Bu hâle sebep olan en önemli etken ise, insanoğlu olarak zamanımızın bereketli kılınmasına vesile olacak işlerden iyice uzaklaşmış olmamızdır. Bu da kulluğun icabı olan duâ ve ibadetleri aksattığımız ya da terk ettiğimizden dolayıdır.
Yaratılışının asıl maksadı olan kulluk vazifesini ifa etmeyi bırakan insan, gaflet ve sıkıntı içindeyken, zamanın bir an önce geçmesini istiyor. Aynı ruh halindeyken zamanın kıymetini anlaması ise insanı büyük ve sıkıntılı bir çelişkiye sokuyor.
İnsanı bu çelişkiden kurtarabilecek tek şey kulluk vazifesinin yerine getirilmesidir. Çünkü kulluğu üstlenen insan, zamanın kıymetini zaman geçmeden anlıyor. Kendisine sonsuz bir zamanı ve bu zaman içerisinde sonsuz güzellikleri vaad eden Hâlîkına kul olmanın huzurunu yaşıyor. Ve zamanının bereketli olmasına vesile olacak işlerle meşgul olduğu için, dar zamanlar genişliyor ve zaman artık kaygı olmaktan çıkıp belki tatlı bir telâş oluyor.
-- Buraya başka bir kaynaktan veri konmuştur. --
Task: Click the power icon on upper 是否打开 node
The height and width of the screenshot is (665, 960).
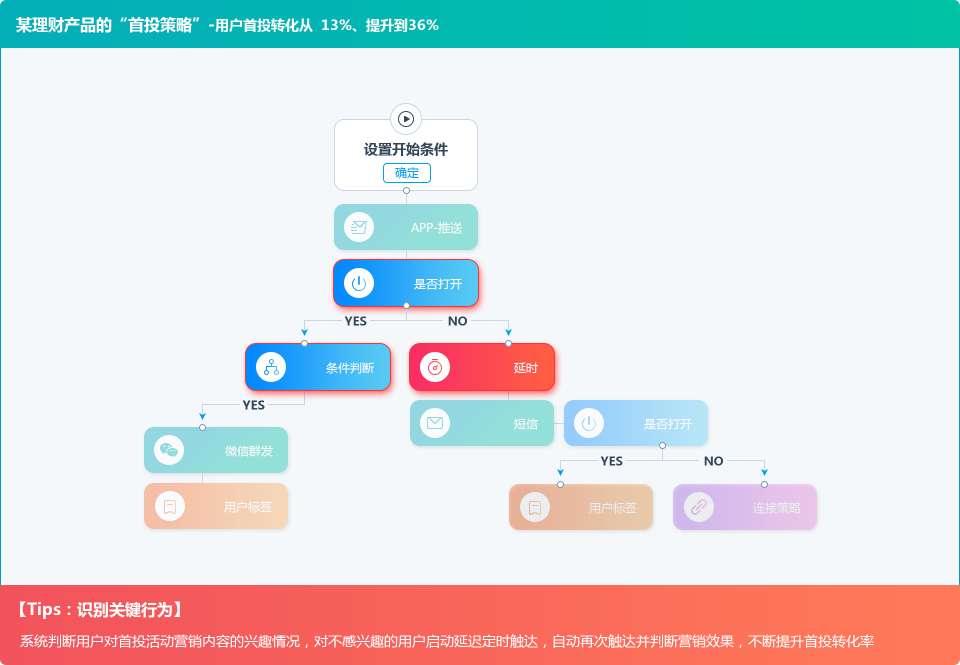Action: tap(359, 283)
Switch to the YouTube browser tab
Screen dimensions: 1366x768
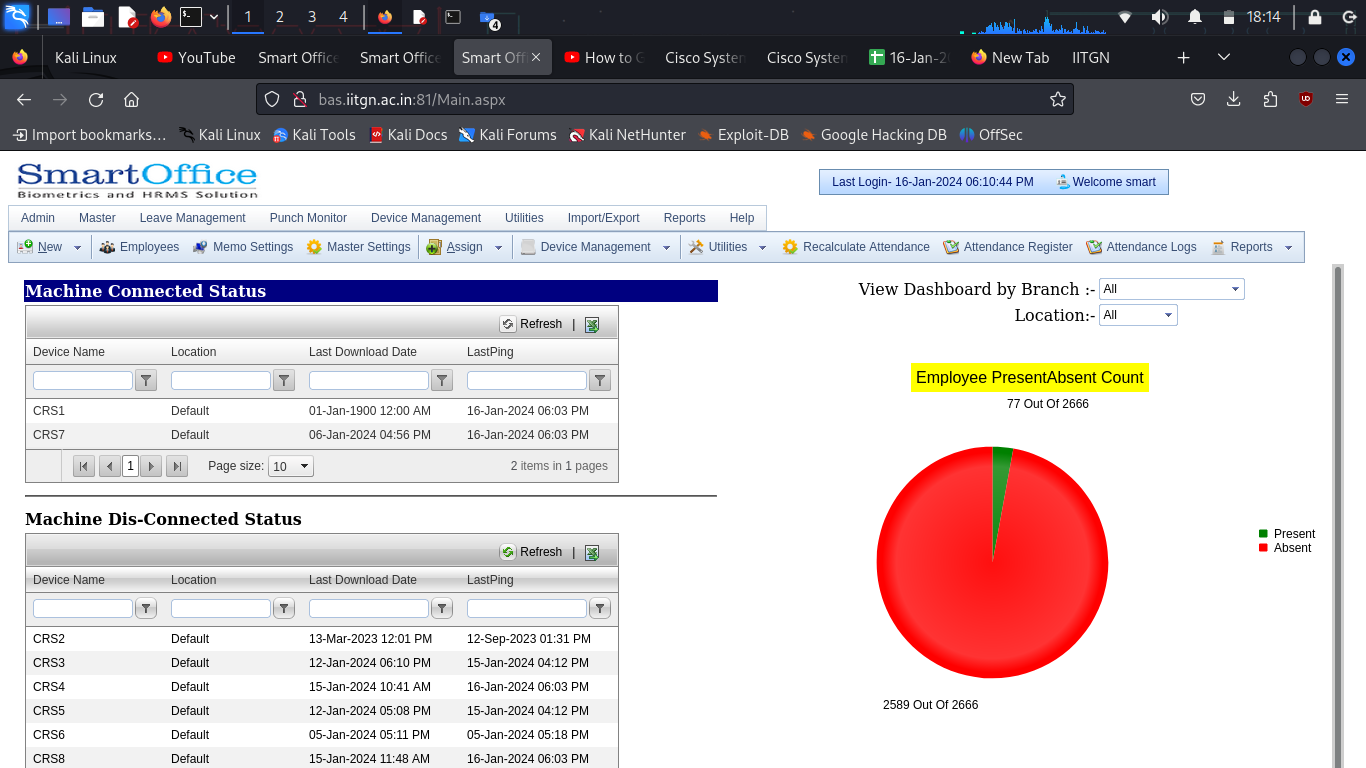(x=196, y=57)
Başta Peygamberimiz (asm) ve O’nun (asm) sünnetini tam manasıyla tatbik etmiş olan Üstad Bediüzzaman’a baktığımızda, hayatlarında atâlete ve boşluğa yer olmadığını ve bir “saat” gibi işlediklerini görüyoruz. Bizlere de kulluk vazifesini ifa ederken kullukta böylesine titiz davranmış zatları örnek almak düşüyor.
Cenâb-ı Allah bu dehşetli zamanda zamanımızı iyi değerlendirmeyi bizlere nasip etsin.